Hi,
The grad function can be used to calculate partial derivative according to this post. As per documentation,
If
create_graph=True
, graph of the derivative will be constructed, allowing to compute higher order derivative products.
and retain_graph
will be automatically set to True
. However, I’m a bit confused how it works, or in other words, what should the computation graph look like by using this option.

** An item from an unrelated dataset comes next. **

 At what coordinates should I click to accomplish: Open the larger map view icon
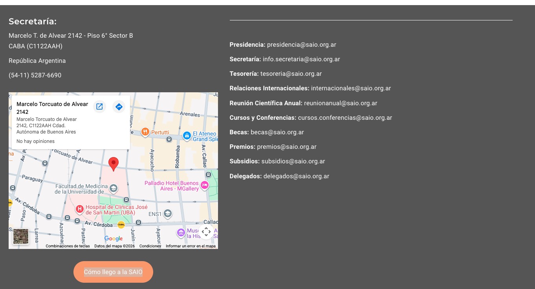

As a tractable example, let x be a known vector, f be a torch.nn.Module
instance that returns a scalar, and θ be the parameters of f:
To implement this loss, which will be subsequently differentiated against θ, I think a good implementation should:
- not compute gradient with respect to θ when evaluating the partial gradient with respect to x
- have the two occurrences of x sharing the same data
- contain only one graph for f(x;θ)
- treat the partial derivative in the second term as a new function with respect to θ
The computation graph I’d like to achieve should appear as: (legend: node without border → requires_grad=False; node in oval border → requires_grad=True; node in rectangle border → torch.nn.Module
instance or similar entity in a computation graph; node in diamond border → the scalar output i.e. the loss)
To attain the desired computation graph I may write the following code (version: PyTorch-0.4.1
):
# `x` is the input such that x.requires_grad is False;
# `f` is the network
# As a specific example, assume that:
# x = torch.rand(3)
# f = torch.nn.Linear(3, 1)
import torch
from torch.autograd import grad
# build graph for f(x;theta) without derivative
loss1 = f(x)
# only_inputs=True: so that gradient of f(x) with respect to theta is not evaluated here
# create_graph=True: so that `dfdx` can be used as intermediate node in other graph
# retain_graph=False: so that we won't have a duplicate graph for f(x)
x_ = x.detach().requires_grad_()
dfdx, = grad(f(x_), x_, only_inputs=True, create_graph=True, retain_graph=False)
loss2 = torch.norm(dfdx, 1)
loss = loss1 + loss2
loss.backward()
This code snippet certainly compiles. However, it’s quite difficult for me to directly verify the result is correct. My questions here are:
- How to visualize the computation graph created by
create_graph=True
in the above simple code? - Does
retain_graph=False
do what I intend to do as shown in comment? What if I change toretain_graph=True
? - Is there a way to not compute
f(x)
twice while maintaining the same computation graph?
Thanks for reading till here! Thanks in advance for your help!